■ Assignment ■
Give the number of lines in the data below where the word "Help" appears, and nothing besides.

Records from a data collection:

========================

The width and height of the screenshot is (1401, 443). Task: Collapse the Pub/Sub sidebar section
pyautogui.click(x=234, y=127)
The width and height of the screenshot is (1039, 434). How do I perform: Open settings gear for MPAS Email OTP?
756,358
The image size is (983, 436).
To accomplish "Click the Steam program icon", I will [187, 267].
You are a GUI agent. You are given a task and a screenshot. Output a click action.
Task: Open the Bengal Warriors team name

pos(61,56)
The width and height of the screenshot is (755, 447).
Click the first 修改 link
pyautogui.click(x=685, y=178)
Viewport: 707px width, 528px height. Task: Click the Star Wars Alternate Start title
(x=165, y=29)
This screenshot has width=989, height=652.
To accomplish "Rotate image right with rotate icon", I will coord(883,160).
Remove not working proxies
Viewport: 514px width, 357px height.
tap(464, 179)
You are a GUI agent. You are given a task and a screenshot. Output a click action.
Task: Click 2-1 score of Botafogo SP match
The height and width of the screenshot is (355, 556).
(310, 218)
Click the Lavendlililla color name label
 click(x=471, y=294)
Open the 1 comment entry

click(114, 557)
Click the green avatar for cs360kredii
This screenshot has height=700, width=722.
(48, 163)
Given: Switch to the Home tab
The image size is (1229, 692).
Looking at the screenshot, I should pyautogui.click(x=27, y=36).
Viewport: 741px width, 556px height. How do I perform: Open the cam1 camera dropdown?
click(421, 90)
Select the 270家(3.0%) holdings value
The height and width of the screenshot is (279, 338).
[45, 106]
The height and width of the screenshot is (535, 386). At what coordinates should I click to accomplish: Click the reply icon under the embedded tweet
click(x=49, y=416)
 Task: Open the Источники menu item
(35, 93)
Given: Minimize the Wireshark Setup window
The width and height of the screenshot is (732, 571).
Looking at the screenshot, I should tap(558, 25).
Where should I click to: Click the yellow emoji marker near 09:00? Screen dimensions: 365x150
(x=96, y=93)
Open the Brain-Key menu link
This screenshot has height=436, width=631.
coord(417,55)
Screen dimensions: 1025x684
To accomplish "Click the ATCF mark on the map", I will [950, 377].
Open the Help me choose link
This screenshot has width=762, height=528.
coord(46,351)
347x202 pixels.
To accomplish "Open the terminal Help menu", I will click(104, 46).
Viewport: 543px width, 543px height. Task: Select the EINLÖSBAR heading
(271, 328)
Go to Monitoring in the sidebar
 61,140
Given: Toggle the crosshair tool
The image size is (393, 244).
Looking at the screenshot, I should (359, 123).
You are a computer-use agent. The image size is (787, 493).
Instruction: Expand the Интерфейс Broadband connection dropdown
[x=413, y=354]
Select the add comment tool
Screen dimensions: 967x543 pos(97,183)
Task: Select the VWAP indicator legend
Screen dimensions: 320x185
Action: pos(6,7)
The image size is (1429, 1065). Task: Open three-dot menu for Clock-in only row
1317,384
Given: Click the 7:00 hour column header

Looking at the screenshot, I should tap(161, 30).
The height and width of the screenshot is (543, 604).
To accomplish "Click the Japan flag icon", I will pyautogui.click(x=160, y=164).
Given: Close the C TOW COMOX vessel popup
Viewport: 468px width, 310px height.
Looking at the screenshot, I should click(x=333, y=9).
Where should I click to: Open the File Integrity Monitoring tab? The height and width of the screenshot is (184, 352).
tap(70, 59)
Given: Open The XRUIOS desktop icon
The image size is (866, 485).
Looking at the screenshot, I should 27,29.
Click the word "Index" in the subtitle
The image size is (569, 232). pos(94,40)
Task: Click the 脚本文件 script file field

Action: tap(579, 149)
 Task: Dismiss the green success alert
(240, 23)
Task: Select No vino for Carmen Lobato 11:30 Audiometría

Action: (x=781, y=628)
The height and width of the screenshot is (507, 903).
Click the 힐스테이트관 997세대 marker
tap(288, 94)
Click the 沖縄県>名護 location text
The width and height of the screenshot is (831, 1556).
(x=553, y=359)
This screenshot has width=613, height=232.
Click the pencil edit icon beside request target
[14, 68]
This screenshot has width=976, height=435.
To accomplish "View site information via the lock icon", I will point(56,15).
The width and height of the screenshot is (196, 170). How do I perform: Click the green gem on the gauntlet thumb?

========================

■ Written response ■
2